Medikamente bei den Privatversicherern

Bei der oberflaechlichen Betrachtung, ob ein Arzneimittel Erfolg versprechend benutzt werden kann oder ob das nicht der Fall ist, ist es zunaechst in keinerlei Hinsicht massgeblich, on und in wie weit die Unkosten von der KV uebernommen werden.

Dies ist schon eher von Bedeutung, wenn man das Urteil fuer oder gegen ein System getroffen hat und sich nach ganz auf die eigenen Beduerfnisse zugeschnittenen Grundannahmen mittels Suchbegriffen wie exemplarisch: www private krankenversicherung direkt im Internet erkundigt, bevor man eine Auswahl trifft. Eine kuerzlich veroeffentlichte Befragung bezeugt, dass sowohl bei der Versorgungsqualitaet als auch bei der Wirtschaftlichkeit der Privaten Krankenversicherung (PKV) Schwachstellen existieren.

Und dies, obschon sich sehr viele Patienten und Patientinnen ueber die "Zwei Klassen-Versorgung" beschweren.
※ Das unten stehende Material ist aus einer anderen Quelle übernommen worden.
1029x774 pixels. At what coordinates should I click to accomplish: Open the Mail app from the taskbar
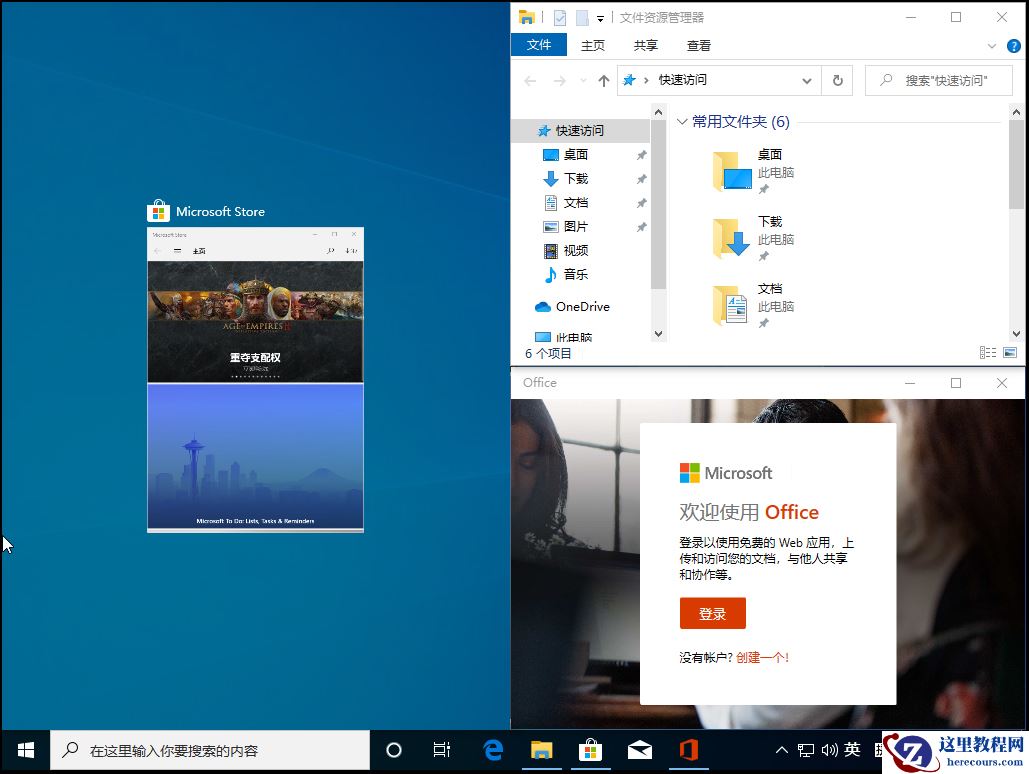(640, 749)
Dieses ist insbesondere dann der Fall, falls man erschreckend lange auf den Termin in der Facharztpraxis gewartet hat oder ganze Vormittage lang im Vorzimmer sitzt, waehrenddessen nicht gesetzlich sondern private versicherte Praxiskunden zwischendurch untersucht werden.


Es ist wie nicht anders zu erwarten dergestalt, dass ein Urteil dafuer oder gegen eine Kategorie der Risikodeckung im Gesundheitssystem ganz und gar nicht bloss darauf gruendet, in welchem Ausmass man nicht-verordnungspflichtige Praeparate von der Versicherung rueckverguetet bekommt oder eben nicht. 

Immerhin ist die Quote der Gattung von Praeparate bei Privatpatienten markant groesser als bei den in einer GKV Versicherten. Dieses ist noch keine Feststellung, welche die Effizienz beweist oder zurueckweist.